* _WHAT THE TASK REQUIRES_: Rescale every line from the first one through the line containing "tap(481, 634)", copying the requests unchanged and multiplying each coordinate in the answers by 2.35, rounded to whole numbers with halves going up. Output only those lines, both ends included.
_____
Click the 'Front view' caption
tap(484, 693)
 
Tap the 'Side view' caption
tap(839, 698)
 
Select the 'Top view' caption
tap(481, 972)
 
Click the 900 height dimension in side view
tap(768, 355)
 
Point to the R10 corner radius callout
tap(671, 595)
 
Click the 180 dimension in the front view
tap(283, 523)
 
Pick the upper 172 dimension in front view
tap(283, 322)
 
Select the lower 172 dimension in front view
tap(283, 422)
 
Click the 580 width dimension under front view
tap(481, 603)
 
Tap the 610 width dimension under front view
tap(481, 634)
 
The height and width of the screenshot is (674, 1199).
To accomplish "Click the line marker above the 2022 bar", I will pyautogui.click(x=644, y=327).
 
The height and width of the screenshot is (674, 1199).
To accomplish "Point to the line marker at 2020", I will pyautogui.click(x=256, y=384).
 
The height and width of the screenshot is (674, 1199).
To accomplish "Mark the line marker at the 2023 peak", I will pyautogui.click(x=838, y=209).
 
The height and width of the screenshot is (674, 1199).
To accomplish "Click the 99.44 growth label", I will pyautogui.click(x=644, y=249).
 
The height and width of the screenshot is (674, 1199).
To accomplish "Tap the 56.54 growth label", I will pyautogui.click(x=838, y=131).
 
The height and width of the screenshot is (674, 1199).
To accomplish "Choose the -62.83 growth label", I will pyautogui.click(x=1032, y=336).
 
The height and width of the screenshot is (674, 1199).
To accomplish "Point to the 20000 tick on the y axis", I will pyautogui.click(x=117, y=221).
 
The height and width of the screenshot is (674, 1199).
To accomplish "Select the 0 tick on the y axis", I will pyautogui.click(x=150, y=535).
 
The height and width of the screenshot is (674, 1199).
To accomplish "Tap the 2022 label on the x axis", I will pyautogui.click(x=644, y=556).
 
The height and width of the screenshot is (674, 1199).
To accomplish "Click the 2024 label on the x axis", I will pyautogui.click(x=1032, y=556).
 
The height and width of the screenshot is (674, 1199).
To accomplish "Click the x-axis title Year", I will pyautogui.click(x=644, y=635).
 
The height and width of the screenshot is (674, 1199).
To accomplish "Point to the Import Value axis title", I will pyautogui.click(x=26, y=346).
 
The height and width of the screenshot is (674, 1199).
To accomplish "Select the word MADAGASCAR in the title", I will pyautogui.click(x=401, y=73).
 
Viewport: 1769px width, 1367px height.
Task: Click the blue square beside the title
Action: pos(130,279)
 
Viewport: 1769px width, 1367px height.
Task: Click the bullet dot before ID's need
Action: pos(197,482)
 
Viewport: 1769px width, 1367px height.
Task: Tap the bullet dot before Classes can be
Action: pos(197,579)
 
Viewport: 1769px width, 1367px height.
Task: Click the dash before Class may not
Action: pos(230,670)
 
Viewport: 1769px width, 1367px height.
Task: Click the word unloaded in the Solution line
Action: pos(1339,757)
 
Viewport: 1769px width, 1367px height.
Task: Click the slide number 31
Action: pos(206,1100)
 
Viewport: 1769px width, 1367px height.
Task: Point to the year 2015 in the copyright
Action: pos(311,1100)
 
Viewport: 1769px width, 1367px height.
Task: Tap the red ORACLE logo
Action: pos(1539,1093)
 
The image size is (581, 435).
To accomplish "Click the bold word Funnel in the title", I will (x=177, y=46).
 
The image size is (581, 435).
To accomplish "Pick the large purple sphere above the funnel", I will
_____
* _PROBLEM SOLUTION_:
Click the 'Front view' caption
tap(1137, 1629)
 
Tap the 'Side view' caption
tap(1972, 1640)
 
Select the 'Top view' caption
tap(1130, 2284)
 
Click the 900 height dimension in side view
tap(1805, 834)
 
Point to the R10 corner radius callout
tap(1577, 1398)
 
Click the 180 dimension in the front view
tap(665, 1229)
 
Pick the upper 172 dimension in front view
tap(665, 757)
 
Select the lower 172 dimension in front view
tap(665, 992)
 
Click the 580 width dimension under front view
tap(1130, 1417)
 
Tap the 610 width dimension under front view
tap(1130, 1490)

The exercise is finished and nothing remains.